Der betroffenen Familie, die Anzeige erstattete, riet die Polizei, das Hakenkreuz schnell entfernen zu lassen und damit nicht längere Zeit durch die Stadt zu fahren: Sonst verstoße sie gegen das Verbot der Verwendung eines verfassungsfeindlichen Symbols.
Das ist so böse, dass es schon fast wieder lustig ist.
So langsam kommt diese "patriotische Einstellung" auch bei jungen Leuten an.
Vor einigen Wochen habe ich an der Uni keine einzige Stimme vernommen, die sich gegen Flüchtlinge ausgesprochen hat, überall waren Aufkleber mit "Refugees Welcome", Anti-Fa teilweise etc.
Irgendwelche Idioten sind jetzt dabei, diese zu entfernen oder zu überkleben, und zwar nur diese...
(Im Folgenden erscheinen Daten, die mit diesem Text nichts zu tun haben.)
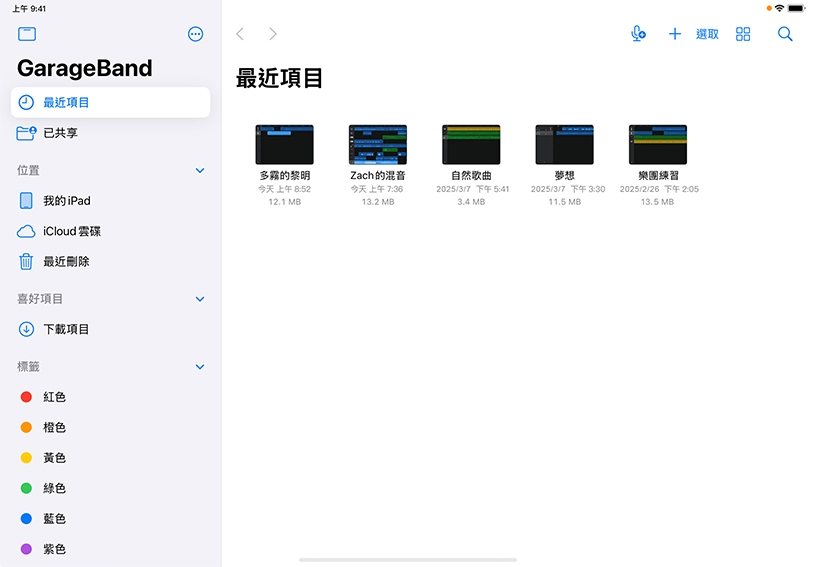Switch view using grid icon
The image size is (816, 567).
tap(743, 34)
Auch in einem Seminar letztens über internationale Zusammenarbeit hat unser Dozent einige Artikel und Kommentare über die Transit-Zonen, Flüchtlingsgesetz etc. auseinandergenommen und ein paar haben nur komisch mit den Augen gerollt und von zwei anderen kamen die üblichen stumpfen Theorien.
Von den 40 Leuten mögen vielleicht nur ca. 5 Personen diese Einstellung haben, aber das macht mir wirklich Sorgen, dass es auch bei so vielen jungen, eigentlich gut gebildeten und klugen Menschen sich so verfängt und die sich ideologisch festfahren.
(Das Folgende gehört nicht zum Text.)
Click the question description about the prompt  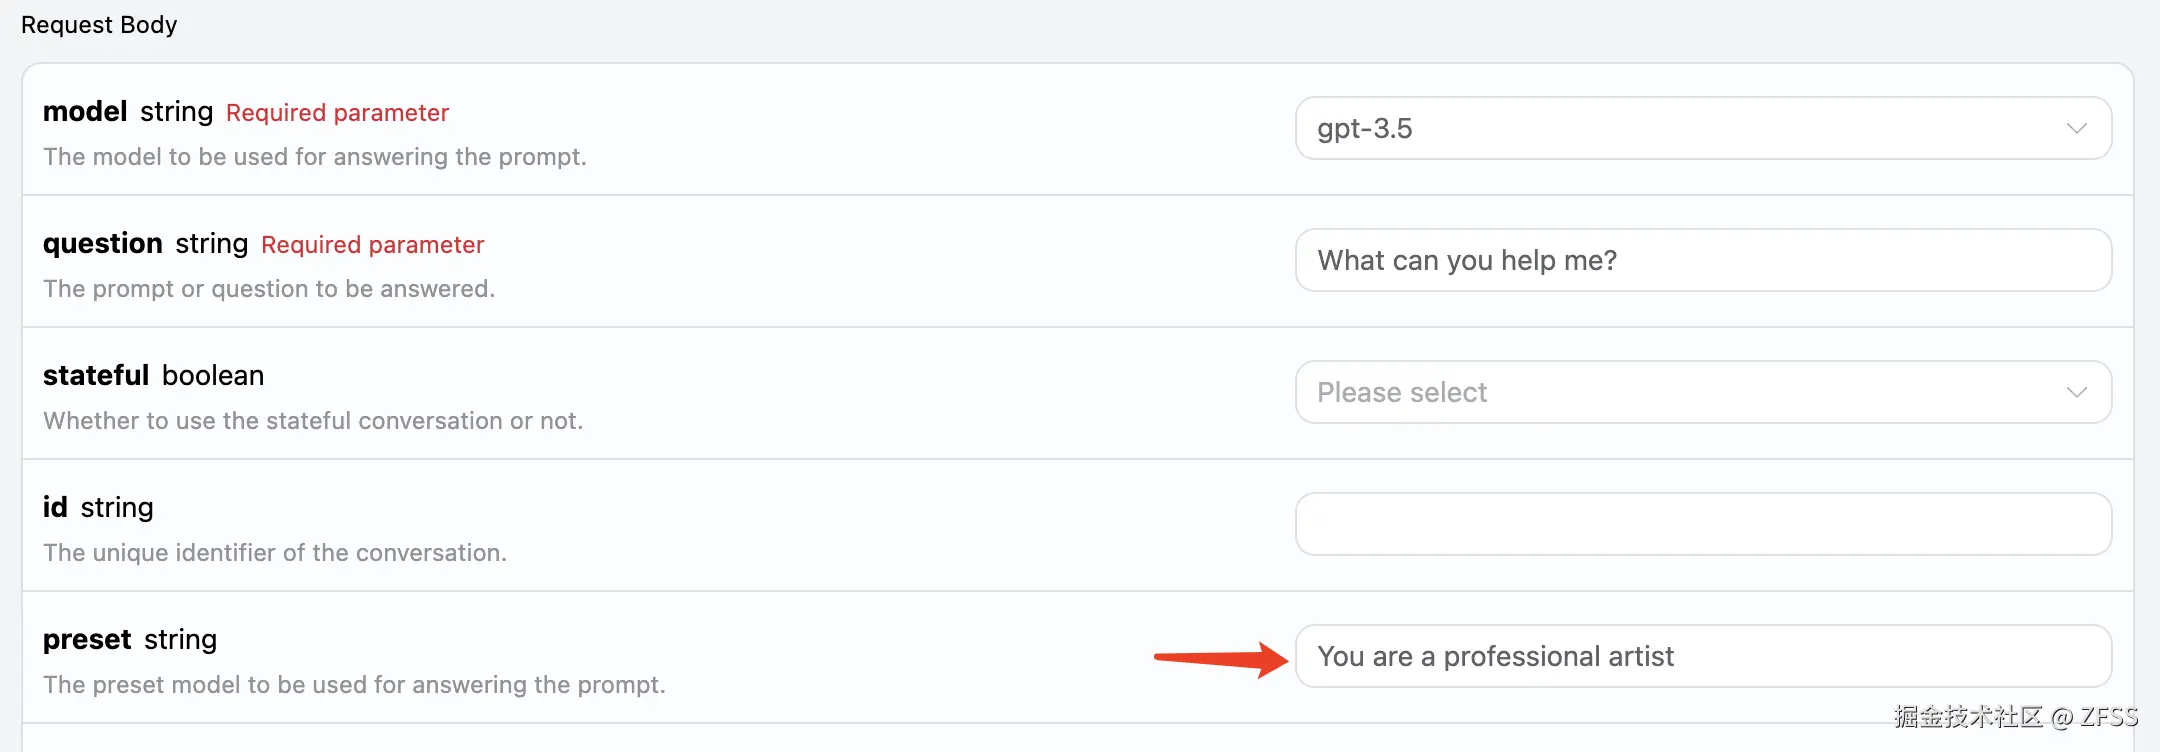tap(269, 289)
Und irgendwie komm ich da in einen Zwiespalt, wenn ein eigentlich guter Kumpel heute meint, er fand den Höcke wirklich super, endlich mal einer, der die schweigende Mehrheit vertritt und super Aktion mit der Deutschland Fahne.
Argumente und Fakten helfen da irgendwie nicht.
Einerseits will ich da schon diskutieren, andererseits kann ich mir da nur an Kopf packen und weggehen und sagen, wir können gern wieder quatschen, wenn er mal darüber nachdenkt, was er so verzapft.
Macht mich wirklich nachdenklich, wenn man sich für Empathie und Mitmenschlichkeit rechtfertigen muss.